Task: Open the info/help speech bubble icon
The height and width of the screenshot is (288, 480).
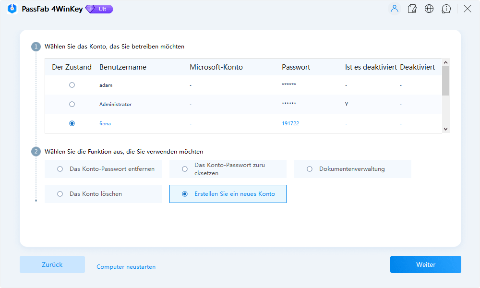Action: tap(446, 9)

════

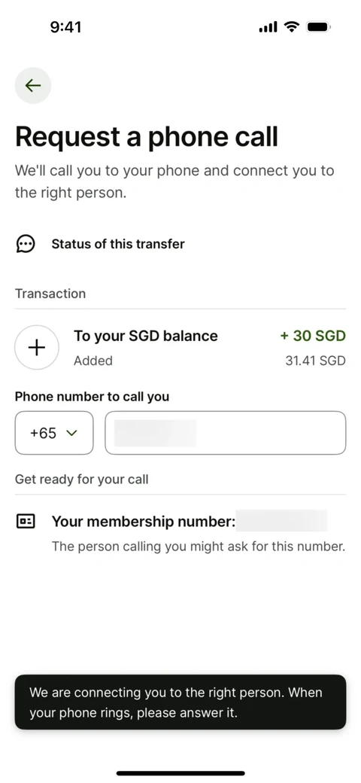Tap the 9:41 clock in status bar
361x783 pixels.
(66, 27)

════

[WRITTEN PROBLEM] From the line with "Task: Open the info/help speech bubble icon" up to and including the line with "Action: tap(446, 9)", change "speech bubble" to "chat bubble" and leave everything else in those lines as it is. Give back only those lines, without the pictures.

[TASK RESPONSE]
Task: Open the info/help chat bubble icon
The height and width of the screenshot is (288, 480).
Action: tap(446, 9)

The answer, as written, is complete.